Rev. Fac. Nac. Agron. Medellín vol.71 no.3 Medellín set./dez. 2018

https://doi.org/10.15446/rfnam.v71n3.64566 

Artículos

Bioclimatic analysis of three buildings for wet processing of coffee in Colombia

Análisis bioclimático de tres instalaciones para el beneficio húmedo de café en Colombia

Robinson Osorio Hernández1 

Ilda de Fatima Ferreira Tinôco2 

Joyce Correna Carlo3 

Jairo Alexander Osorio Saraz1 

Iván Darío Aristizábal Torres1 

1 Facultad de Ingeniería. Universidad Nacional de Colombia. AA 330304, Bogotá, Colombia. <rosorio0@unal.edu.co>

2 Facultad de Ciências Agrárias. Universidade Federal de Viçosa. Avenida Peter Henry Rolfs, s/n, Campus Viçosa - 36570-900, Viçosa, MG, Brasil.
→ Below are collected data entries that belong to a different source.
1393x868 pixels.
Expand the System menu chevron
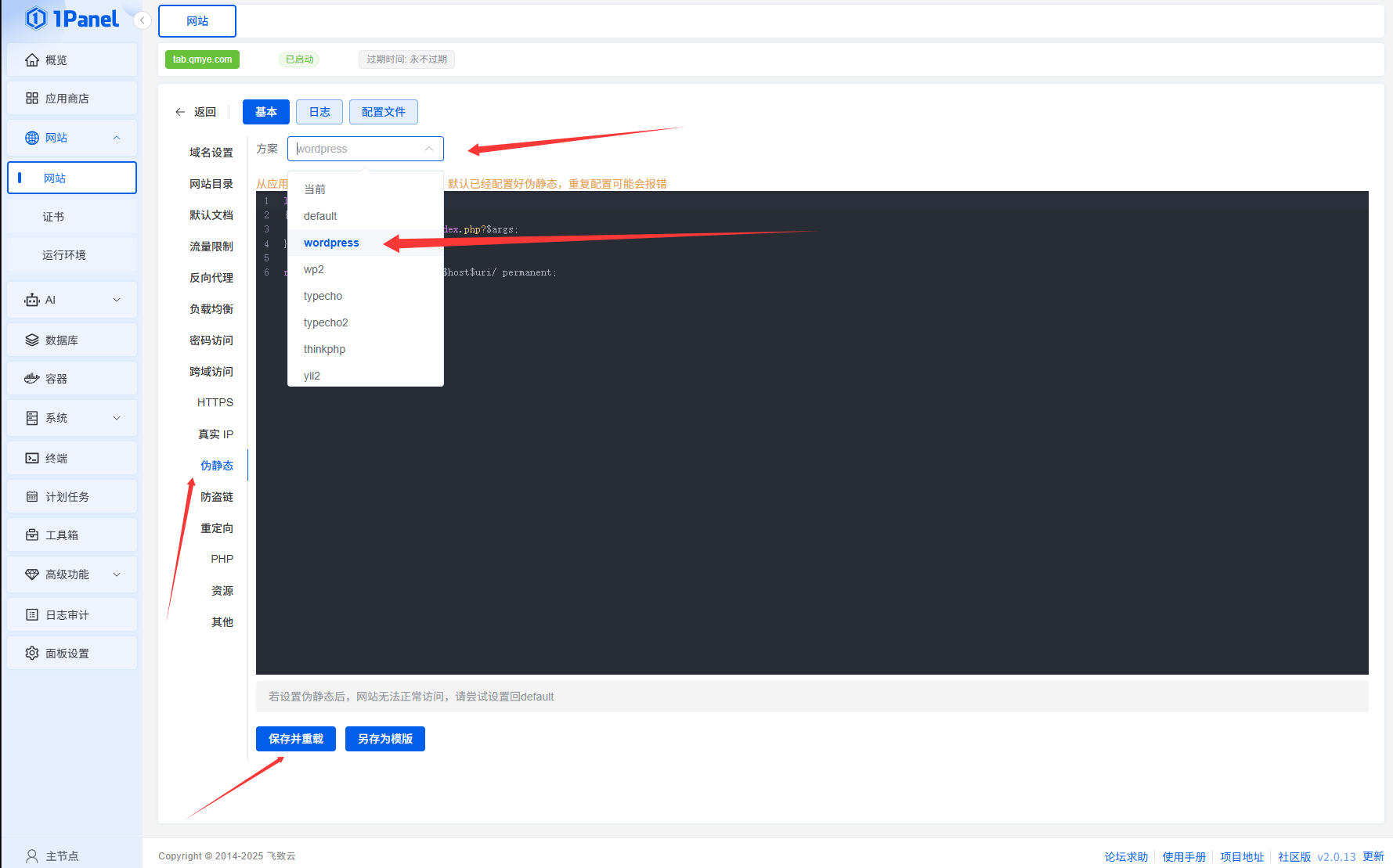117,418
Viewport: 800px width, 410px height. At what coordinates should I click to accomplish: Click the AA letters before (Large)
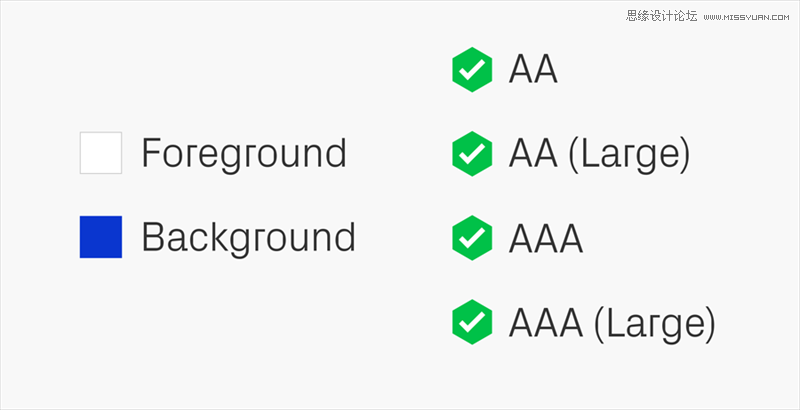[x=533, y=154]
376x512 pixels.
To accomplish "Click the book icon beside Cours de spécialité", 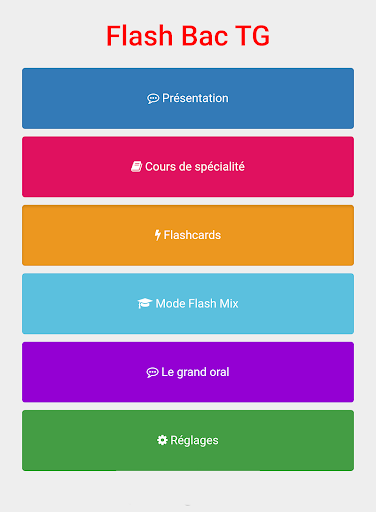I will click(x=136, y=167).
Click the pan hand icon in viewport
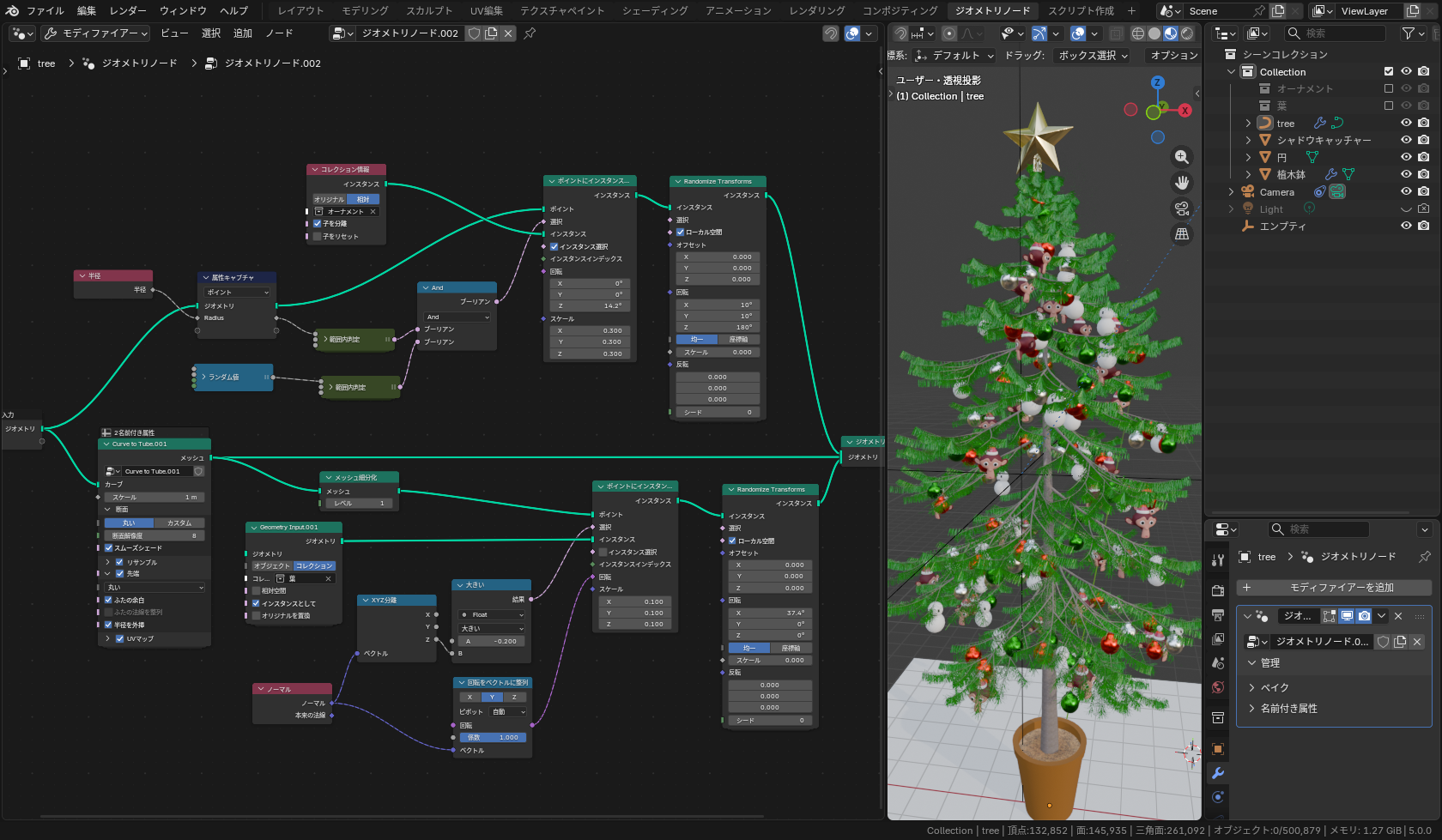This screenshot has width=1442, height=840. [x=1182, y=183]
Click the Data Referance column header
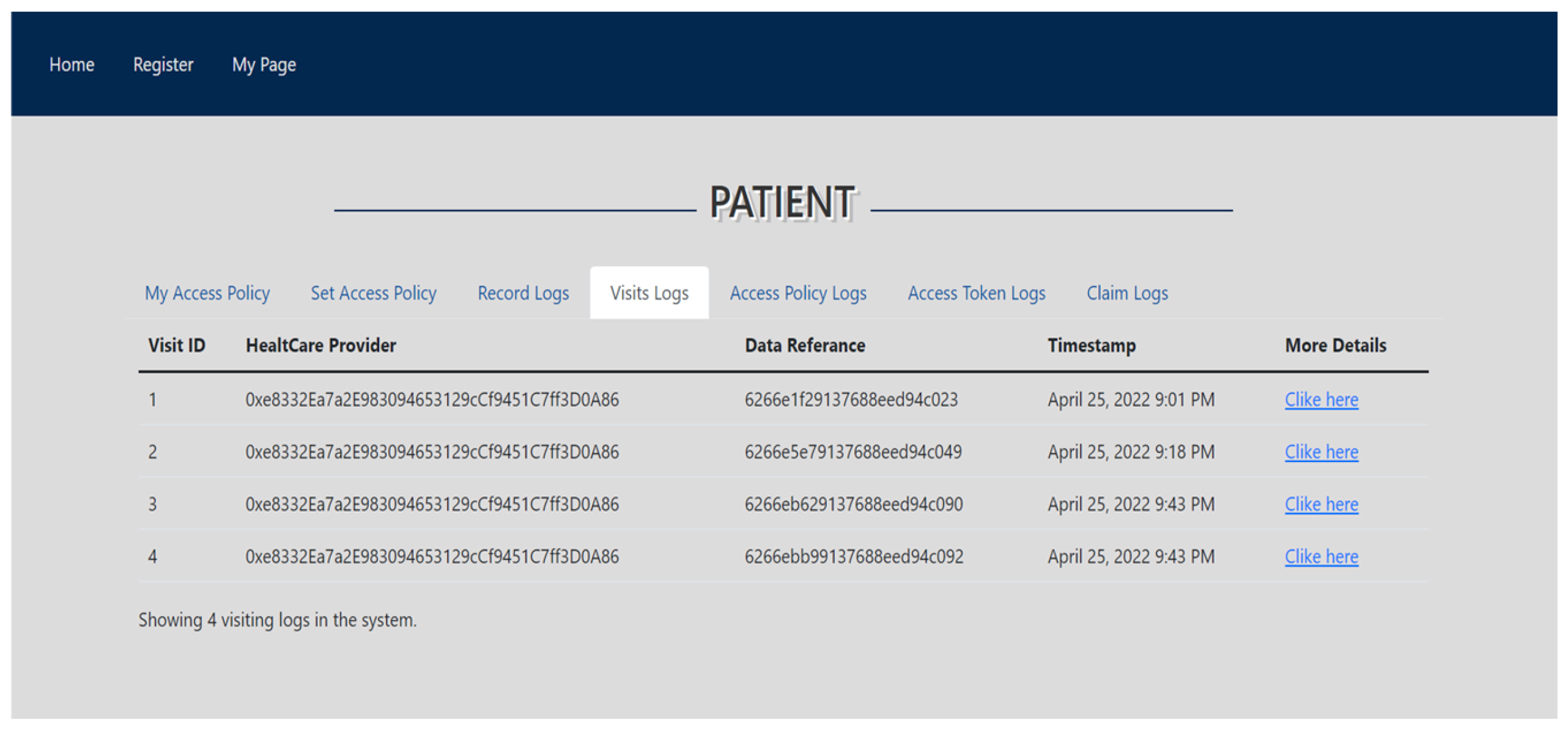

3 Departamento de Arquitetura e Urbanismo. Universidade Federal de Viçosa. Avenida Peter Henry Rolfs, s/n, Campus UFV - 36570-900, Viçosa, MG, Brasil.


ABSTRACT

This study aimed to perform a bioclimatic comparison of wet processing facilities of coffee in Colombia, with three typical types of Colombian coffee region, through computer simulation, specifically evaluating the effect of heat and steam generated by mechanical drying machines, and natural ventilation area on the temperature and relative humidity within these facilities. The effect of the natural ventilation area was observed, indicating that the greater the natural ventilation area, the lower the temperature and relative humidity, i.e. it was observed that typology b behaved better bioclimatically than typology a. The indoor environment of type a (stepped type), had a greater biological risk of proliferation of fungi and bacteria, with an average temperature of 27.5 °C, and average internal relative humidity of 70.6%. In type c, as its mechanical drying machine protrudes from the building, and expel the vapor and heat produced in the drying process to the external environment, showed the best bioclimate conditions for parchment coffee, with an average temperature of 23.5 °C and average internal relative humidity of 65.5% most of the time.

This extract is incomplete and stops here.